▶ TO BE DONE
Starting at the line that contains "Given: Select the 17:15 marker on right axis" and ending at the last of the lines, rewrite those lines with "marker" renamed to "tick" and everything else unchanged. Leave the pictures out of your answer.

▶ INFORMATION GIVEN
==============================

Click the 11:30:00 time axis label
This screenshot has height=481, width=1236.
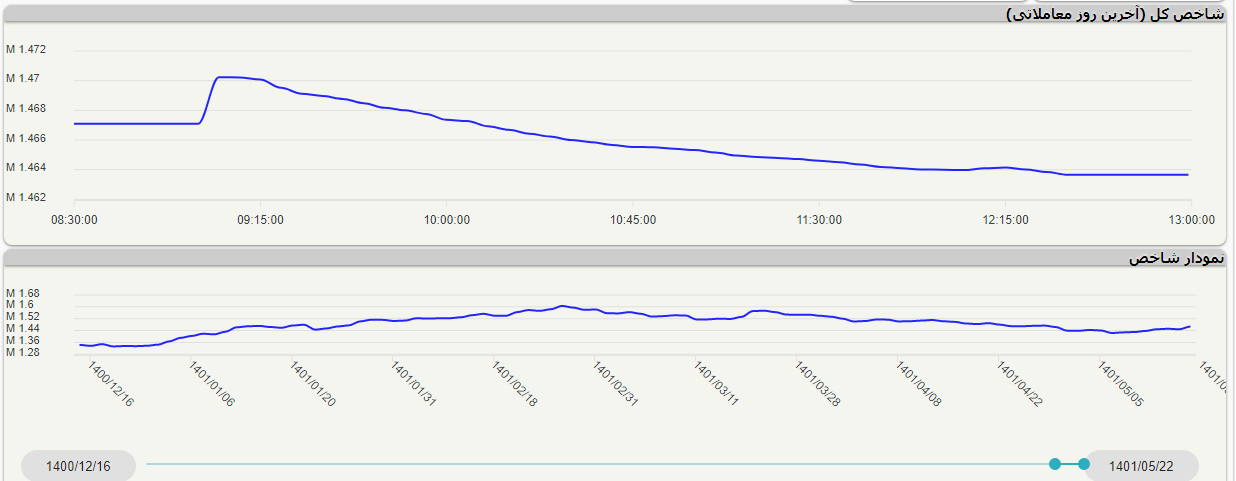pos(818,220)
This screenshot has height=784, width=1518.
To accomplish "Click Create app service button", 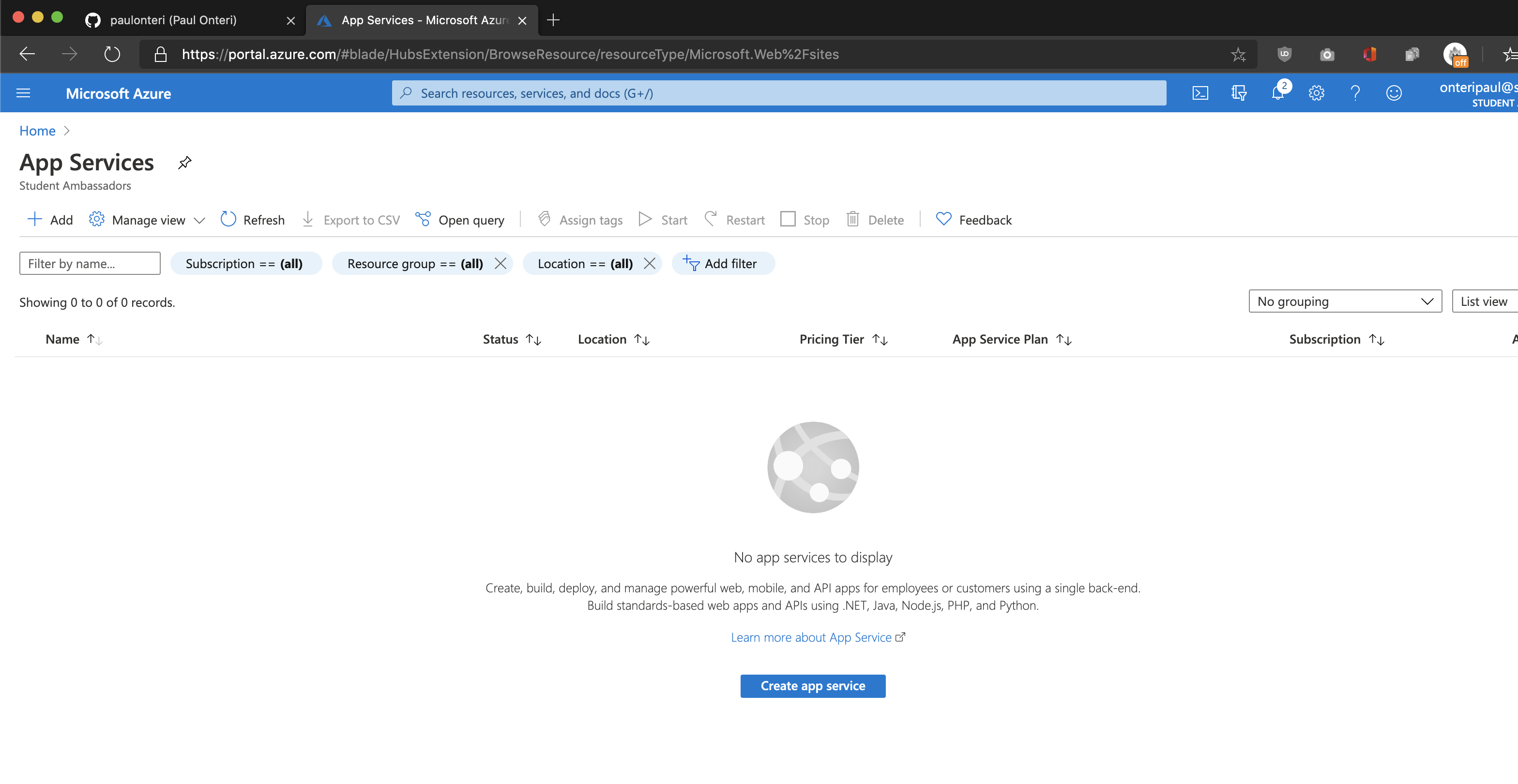I will (812, 686).
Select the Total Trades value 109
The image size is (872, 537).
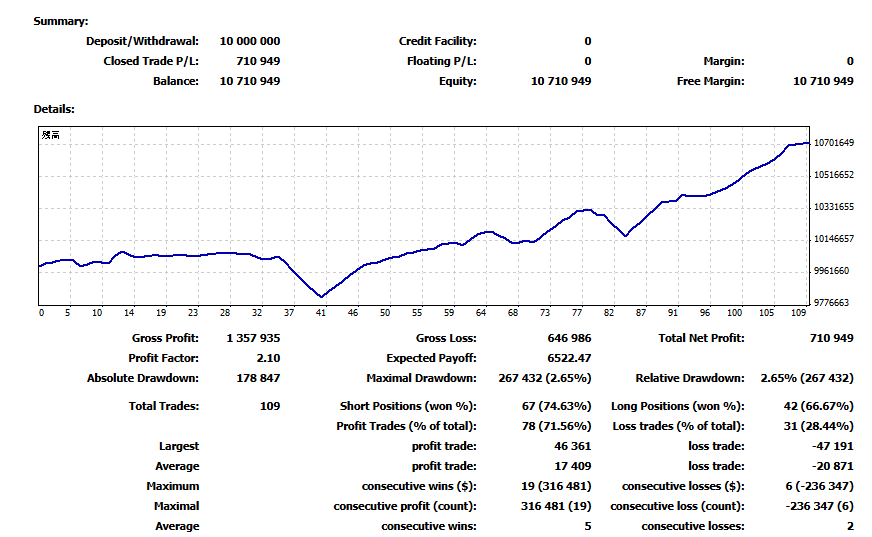pyautogui.click(x=268, y=406)
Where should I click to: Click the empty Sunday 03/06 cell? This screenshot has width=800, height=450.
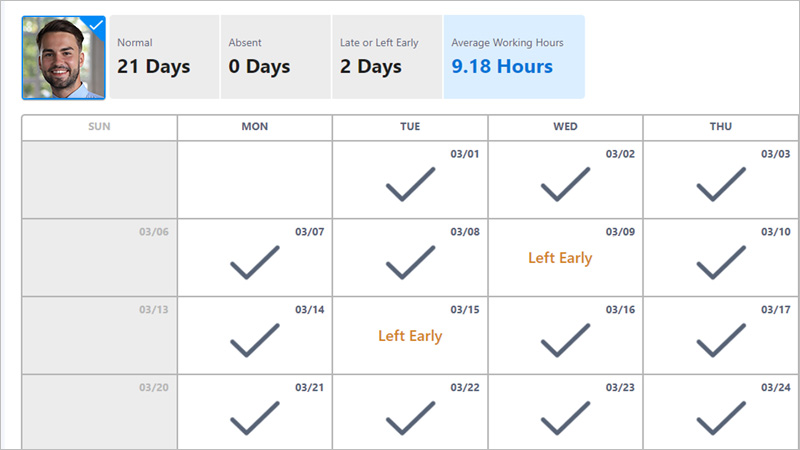100,258
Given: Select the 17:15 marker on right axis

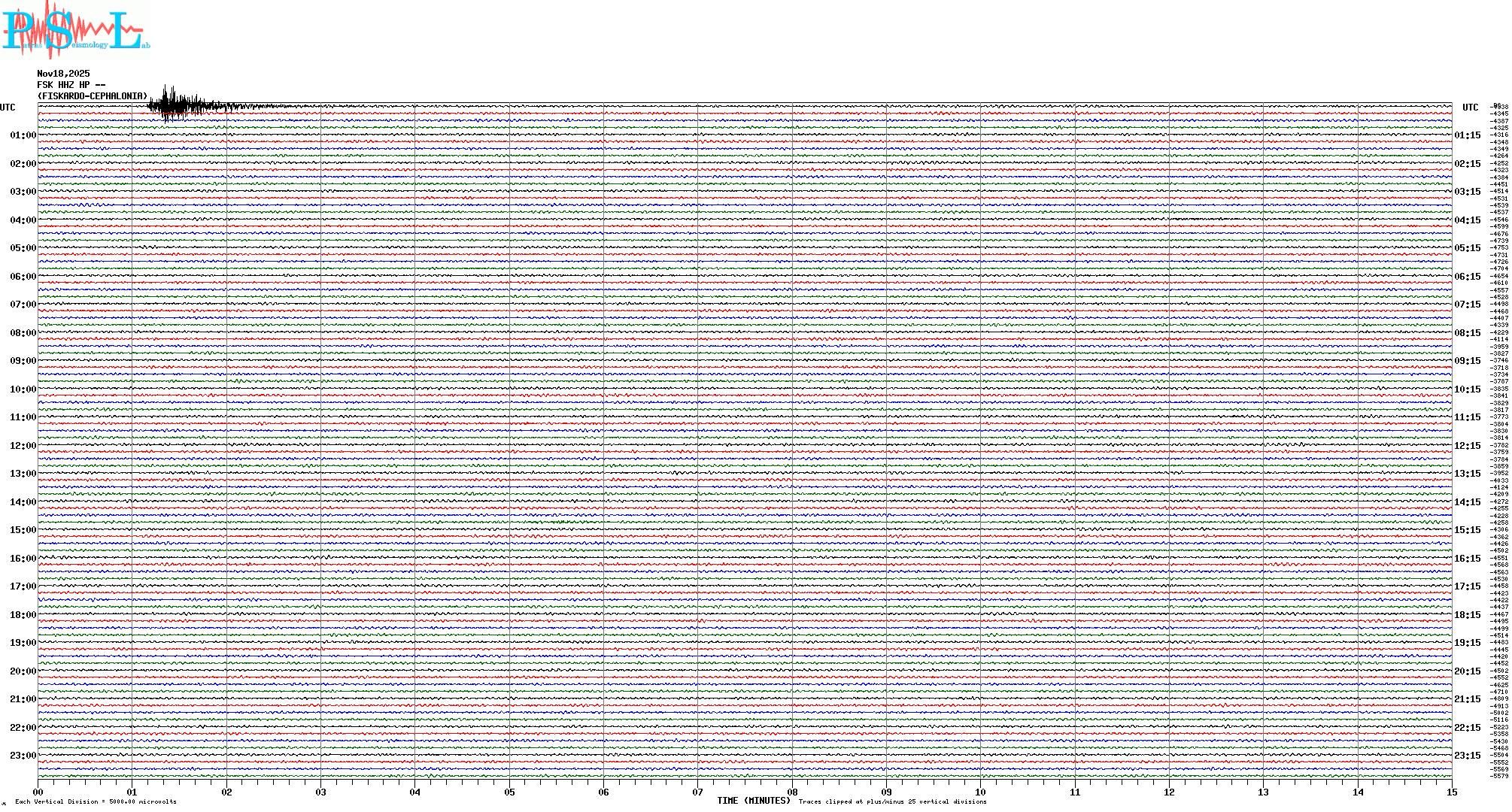Looking at the screenshot, I should click(1467, 586).
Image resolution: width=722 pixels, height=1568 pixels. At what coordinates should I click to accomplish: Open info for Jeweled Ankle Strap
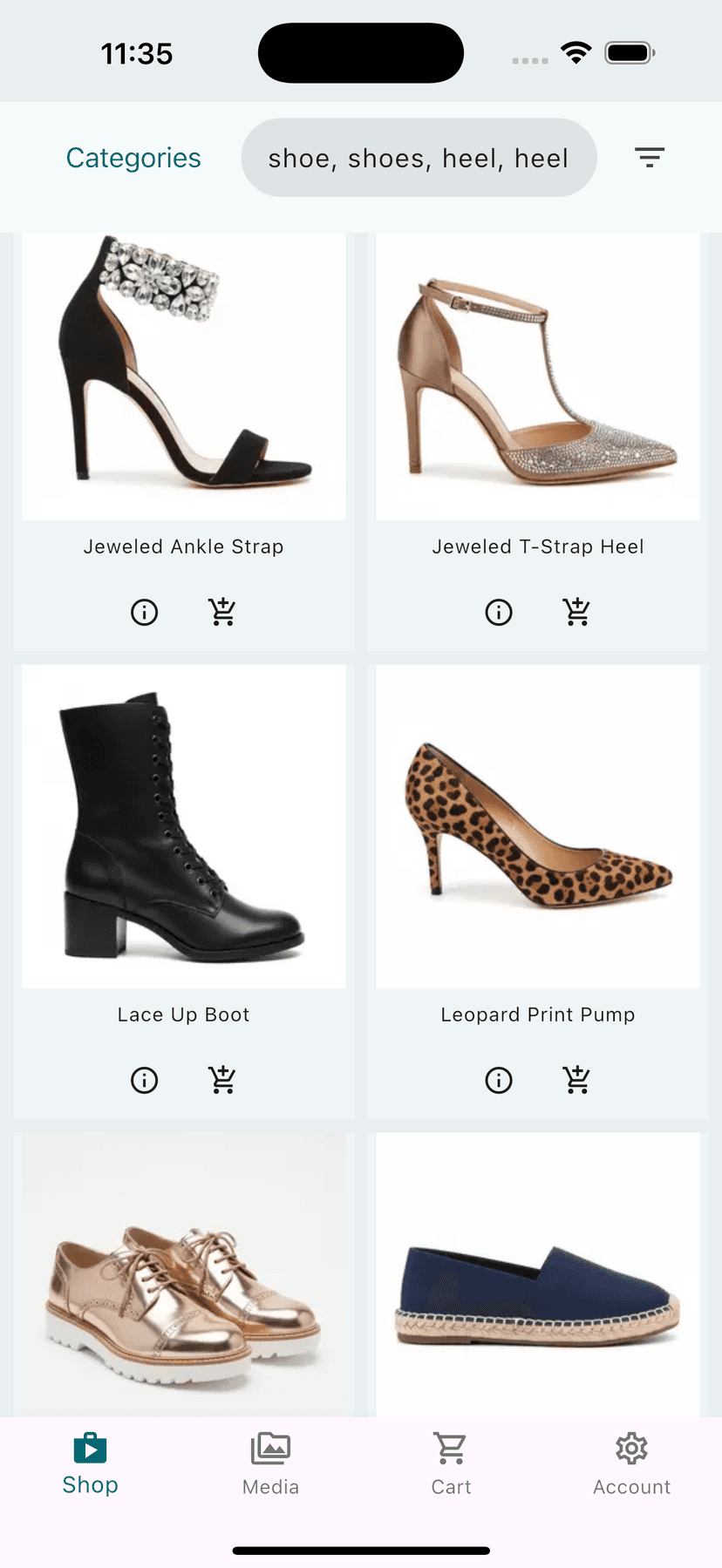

==============================

▶ ANSWER BELOW
Given: Select the 17:15 tick on right axis

Looking at the screenshot, I should click(1467, 586).
Image resolution: width=722 pixels, height=1568 pixels. At what coordinates should I click to accomplish: Open info for Jeweled Ankle Strap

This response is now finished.